**EXCERPT:**
On October 5, 2020 Anderson + Wanca filed an Application for Review, asking the FCC to consider reversing the Ryerson Declaratory Ruling. According to Anderson + Wanca, “the Commission should reverse the Ryerson Bureau Order under Rule 1.115(b)(2) because its reasoning regarding ‘online fax services’ is in conflict with the statute, regulations, case precedent, and established Commission policy, and is based on erroneous factual findings.” More specifically, the Application questions whether the equipment referenced in the Ryerson decision as an online fax service has the requisite capacity to be a telephone fax machine. Anderson + Wanca also argue that the Amerifactors Declaratory Ruling, the decision cited as the primary reason for granting the Ryerson Petition, was based on a mistaken understanding of the TCPA guidelines and thus warrants Commission review.
FCC Petitions Tracker
Kelley Drye’s Communications group prepares a comprehensive summary of pending petitions and FCC actions relating to the scope and interpretation of the TCPA.
Number of Petitions Pending
- 29 petitions pending
- 1 petition for reconsideration of the rules to implement the government debt collection exemption
- 1 application for review of the decision to deny a request for an exemption of the prior express consent requirement of the TCPA for “mortgage servicing calls”
- 1 request for reconsideration of the 10/14/16 waiver of the prior express written consent rule granted to 7 petitioners
New Petitions Filed
Cases of Note
In Creasy v. Charter Commc’ns, Inc., the Eastern District of Louisiana found that the Supreme Court’s decision in Barr v. Am. Ass’n of Political Consultants (“Barr”) rendered the entirety of 227(b)(1)(A)(iii) unconstitutional during the period from Congress’s 2015 addition of the unconstitutional government-owed debt exception until its July 6, 2020 severance from the TCPA. Thus, the Court ruled that it lacked subject matter jurisdiction to hear claims alleging violations of the TCPA’s ATDS prohibition during that window of time.
In Barr, the Supreme Court held that the 2015 amendment adding an exception to the TCPA’s ATDS provision for calls made in connection with a government-owed debt created an impermissible content-based speech restriction. As a remedy, the Supreme Court excised the government-owed debt exception and left the (other constitutional) remainder of the TCPA intact.

**OBJECTIVES:**
1. According to the TCPA excerpt, on what date did Anderson + Wanca file their Application for Review with the FCC?
2. Summarize the TCPA excerpt in two sentences.
3. Reproduce the part of the TCPA excerpt starting with "FCC Petitions Tracker" and going on through "of the TCPA.".
The material after this point is separate from the TCPA excerpt.

**DATA SEGMENT:**

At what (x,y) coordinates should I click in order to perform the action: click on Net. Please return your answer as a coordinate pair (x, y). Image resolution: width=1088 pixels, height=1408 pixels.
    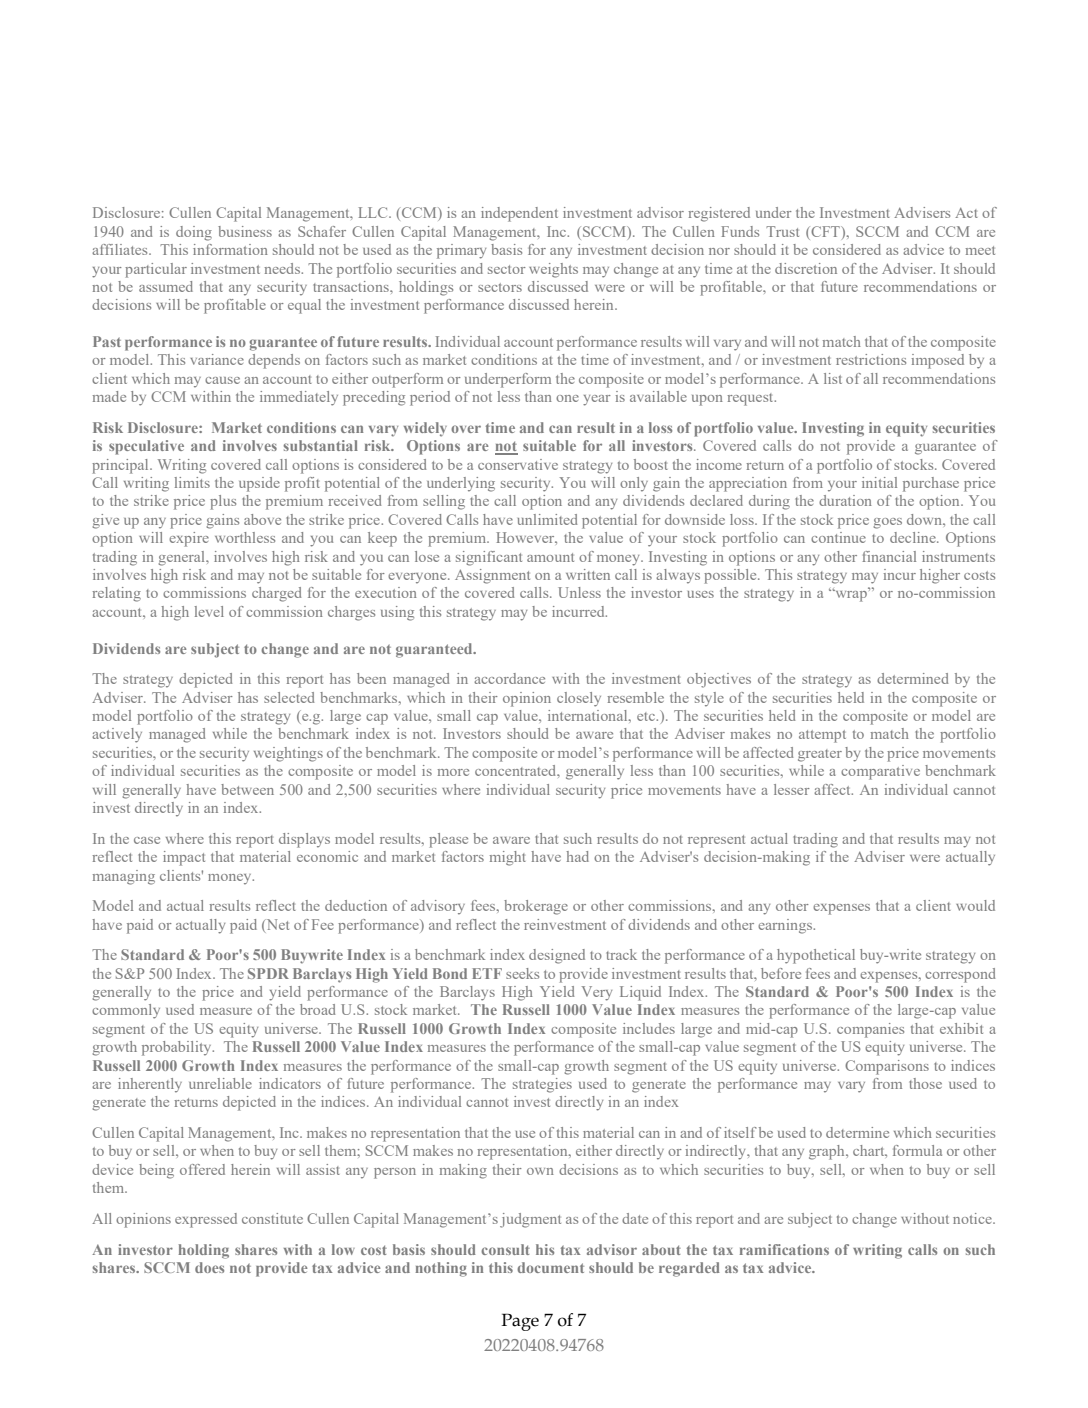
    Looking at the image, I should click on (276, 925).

**TASK SOLUTIONS:**
1. October 5, 2020.

2. Anderson + Wanca filed an Application for Review asking the FCC to reverse the Ryerson Declaratory Ruling, challenging its treatment of online fax services and the Amerifactors ruling it relied on. In Creasy v. Charter Commc'ns, Inc., the Eastern District of Louisiana held that Barr made 227(b)(1)(A)(iii) unconstitutional from 2015 until July 6, 2020, so it lacked jurisdiction over ATDS claims from that period.

3.
FCC Petitions Tracker
Kelley Drye’s Communications group prepares a comprehensive summary of pending petitions and FCC actions relating to the scope and interpretation of the TCPA.